==== Exercise data

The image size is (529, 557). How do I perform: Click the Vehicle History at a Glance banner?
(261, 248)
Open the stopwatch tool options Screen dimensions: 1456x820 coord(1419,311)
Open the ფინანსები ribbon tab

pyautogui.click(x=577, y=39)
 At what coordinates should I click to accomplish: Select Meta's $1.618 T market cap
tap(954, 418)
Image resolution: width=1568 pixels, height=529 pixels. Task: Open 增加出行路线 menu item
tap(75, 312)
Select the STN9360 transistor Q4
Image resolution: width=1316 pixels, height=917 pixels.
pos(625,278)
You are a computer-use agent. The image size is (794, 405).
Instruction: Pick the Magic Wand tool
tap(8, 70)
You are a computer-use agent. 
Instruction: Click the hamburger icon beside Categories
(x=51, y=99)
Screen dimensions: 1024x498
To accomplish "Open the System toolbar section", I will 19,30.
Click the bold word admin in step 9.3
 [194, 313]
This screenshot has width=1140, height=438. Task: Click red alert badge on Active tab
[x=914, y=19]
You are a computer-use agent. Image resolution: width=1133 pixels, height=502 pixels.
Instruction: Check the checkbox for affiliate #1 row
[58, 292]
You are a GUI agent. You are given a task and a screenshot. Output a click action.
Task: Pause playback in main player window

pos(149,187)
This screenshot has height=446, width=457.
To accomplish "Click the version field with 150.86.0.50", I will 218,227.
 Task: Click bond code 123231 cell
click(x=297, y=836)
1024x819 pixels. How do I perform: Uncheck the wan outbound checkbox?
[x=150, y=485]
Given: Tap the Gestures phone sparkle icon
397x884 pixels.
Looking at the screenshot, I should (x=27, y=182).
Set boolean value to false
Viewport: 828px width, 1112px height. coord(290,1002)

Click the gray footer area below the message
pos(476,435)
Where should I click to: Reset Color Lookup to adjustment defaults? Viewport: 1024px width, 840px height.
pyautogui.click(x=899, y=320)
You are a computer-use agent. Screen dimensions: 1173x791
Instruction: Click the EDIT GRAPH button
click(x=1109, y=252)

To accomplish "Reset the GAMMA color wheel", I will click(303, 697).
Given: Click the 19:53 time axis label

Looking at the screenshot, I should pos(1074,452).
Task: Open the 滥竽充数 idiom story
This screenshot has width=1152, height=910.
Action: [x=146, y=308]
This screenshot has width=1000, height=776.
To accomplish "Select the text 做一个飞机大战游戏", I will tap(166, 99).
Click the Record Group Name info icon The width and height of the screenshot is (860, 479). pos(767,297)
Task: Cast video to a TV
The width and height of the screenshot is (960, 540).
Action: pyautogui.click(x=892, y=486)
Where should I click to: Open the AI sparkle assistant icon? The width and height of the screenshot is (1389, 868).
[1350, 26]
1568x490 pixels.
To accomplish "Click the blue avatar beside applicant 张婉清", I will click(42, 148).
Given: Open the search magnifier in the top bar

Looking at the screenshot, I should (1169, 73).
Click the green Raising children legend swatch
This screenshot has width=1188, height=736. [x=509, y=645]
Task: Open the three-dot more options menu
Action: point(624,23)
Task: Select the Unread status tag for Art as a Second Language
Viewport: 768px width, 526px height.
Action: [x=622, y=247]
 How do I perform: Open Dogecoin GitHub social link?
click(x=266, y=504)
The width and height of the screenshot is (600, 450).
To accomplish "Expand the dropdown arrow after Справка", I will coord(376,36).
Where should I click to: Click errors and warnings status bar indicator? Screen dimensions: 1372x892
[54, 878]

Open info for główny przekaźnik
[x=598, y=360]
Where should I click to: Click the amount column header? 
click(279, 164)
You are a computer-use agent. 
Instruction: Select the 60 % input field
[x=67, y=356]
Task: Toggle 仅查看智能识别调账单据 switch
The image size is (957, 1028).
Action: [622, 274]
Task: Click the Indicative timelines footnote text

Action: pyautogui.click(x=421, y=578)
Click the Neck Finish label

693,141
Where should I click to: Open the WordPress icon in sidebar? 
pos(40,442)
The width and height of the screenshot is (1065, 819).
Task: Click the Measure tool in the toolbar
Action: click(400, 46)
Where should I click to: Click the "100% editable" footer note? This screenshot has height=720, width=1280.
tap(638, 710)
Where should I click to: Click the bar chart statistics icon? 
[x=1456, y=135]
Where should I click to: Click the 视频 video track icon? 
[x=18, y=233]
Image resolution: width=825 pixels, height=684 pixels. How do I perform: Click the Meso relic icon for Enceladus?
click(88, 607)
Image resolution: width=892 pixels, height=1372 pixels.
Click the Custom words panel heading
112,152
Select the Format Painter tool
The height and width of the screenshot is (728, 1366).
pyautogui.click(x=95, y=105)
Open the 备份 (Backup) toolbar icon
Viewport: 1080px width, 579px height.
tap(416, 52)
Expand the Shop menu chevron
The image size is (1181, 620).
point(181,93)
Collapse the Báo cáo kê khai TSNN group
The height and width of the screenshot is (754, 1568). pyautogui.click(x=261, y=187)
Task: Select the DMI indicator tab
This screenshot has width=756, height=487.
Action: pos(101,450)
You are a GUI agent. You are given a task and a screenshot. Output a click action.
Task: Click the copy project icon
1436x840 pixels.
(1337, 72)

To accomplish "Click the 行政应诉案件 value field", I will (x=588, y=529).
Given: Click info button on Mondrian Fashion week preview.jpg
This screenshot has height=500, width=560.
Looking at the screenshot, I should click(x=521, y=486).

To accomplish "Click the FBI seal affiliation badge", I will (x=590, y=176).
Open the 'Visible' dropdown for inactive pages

========

## [Your instructions]
Which lines in the records above hold the string "computer"? Copy each of them.

## [Your solution]
You are a computer-use agent. The image size is (794, 405).
You are a computer-use agent. 
You are a computer-use agent. Image resolution: width=1133 pixels, height=502 pixels.
You are a computer-use agent. Screen dimensions: 1173x791
You are a computer-use agent. 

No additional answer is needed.